Slayton does a remarkable job of recreating the time, a time not so long ago, when to be Irish Catholic was to be a second-class citizen (arguably a class cohabited by Italians and other Mediterranean immigrants and a class above that of blacks). Slayton writes history in a lyrical manner that at times reaches the prose heights of a William Kennedy novel. The tales of the Lower East Side teem with energy and the description of the Fulton Fish Market bristles with brine. Slayton makes the time come alive, introducing fascinating characters and allowing enough whiffs of hardship and degradation to set the tone without overwhelming.

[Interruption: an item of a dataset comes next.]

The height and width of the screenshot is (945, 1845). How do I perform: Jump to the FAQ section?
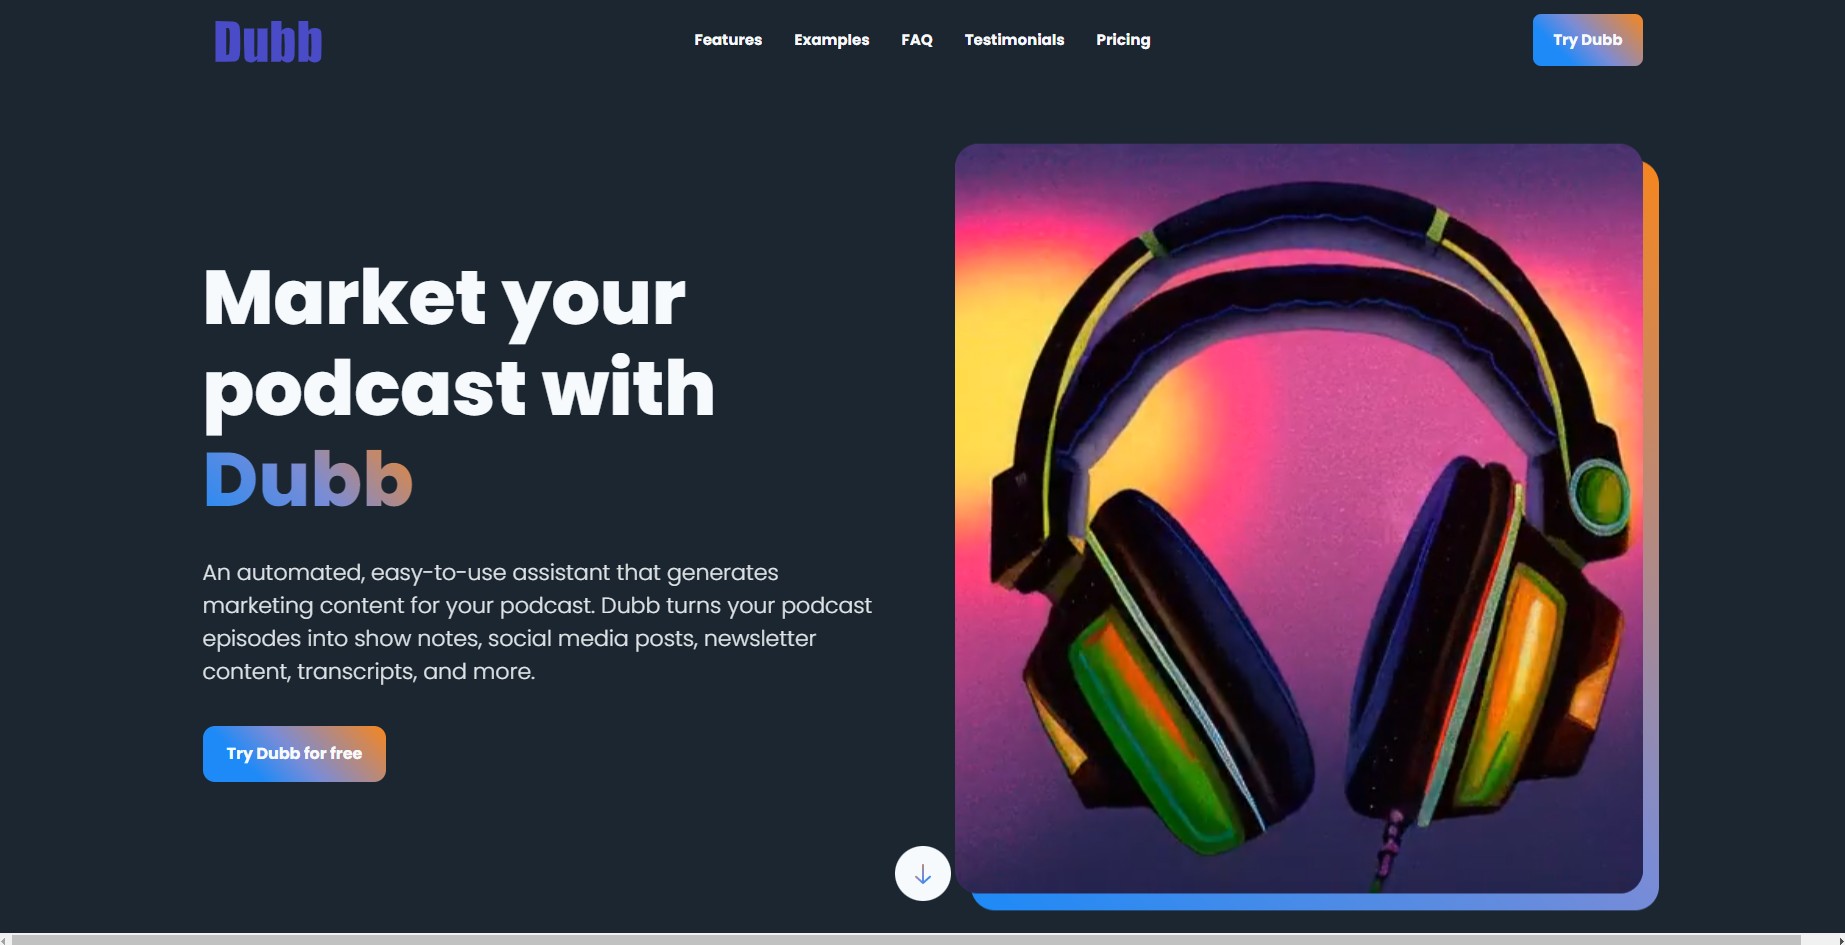[916, 40]
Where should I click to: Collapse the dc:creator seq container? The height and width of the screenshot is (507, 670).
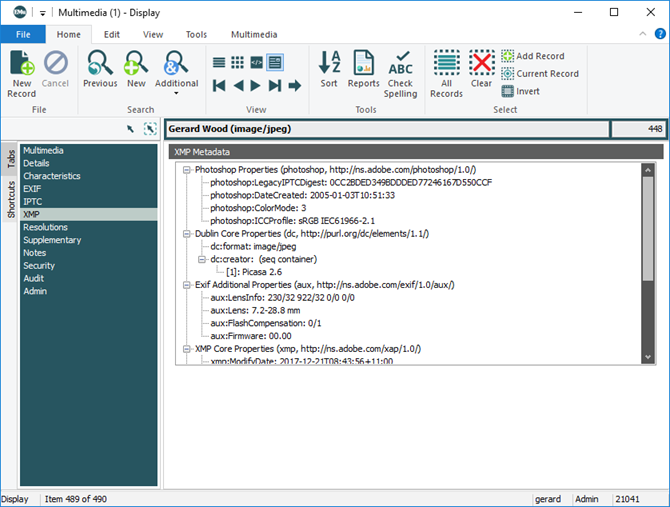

He builds up Smith as a magnetic character and seduces the reader into near blind love for the man: the son of immigrants who dragged himself up by the bootstraps, who loved his mother and animals and loved his wife her whole life even when she went from stunning to fat. Smith was a man, Slayton tells us early in the book, who managed the political machine of Tammany Hall for the greater good of the working man, especially the Irish-American. Smith was the man who led the fight to change the workplace after the Triangle Shirtwaist Tragedy. Hurray for Al Smith.
But when the chronological tome reaches the election of 1928, Slayton allows the character to slowly unwind and faults to reveal themselves. Yes, Smith’s chances were slammed by anti-Catholic bigotry. But the reader is slowly introduced to the idea that Smith himself was as much to blame for the loss because of his failure to understand his potential constituents who lived beyond the five boroughs. Smith’s lack of political savvy was such that he lost New York State, even though he was the sitting governor (also interesting, is one of the few portraits I’ve seen presenting Herbert Hoover as an attractive candidate).
It is still a positive, captivating biography of an extraordinary man. And it is filled with tidbits, presenting a case that Smith was perhaps only half-Irish or less; speculating convincingly that he might even have been Jewish. One all too short passage glosses over Smith’s failure to take a strong stand on the question of Irish independence.
Al Smith after the loss is a tragic figure, like a retired ballplayer who can no longer hit a curve spending his days boring his friends with tales of his youth. But Smith remained a player, taking over management of the newly opened Empire State Building. And he took a final run at the former protégé who outshone him, Franklin Delano Roosevelt.
This is a fascinating book about one of our century’s most fascinating characters. And even if his family tree wasn’t as green as we grew up believing, Al Smith was one heck of an Irishman.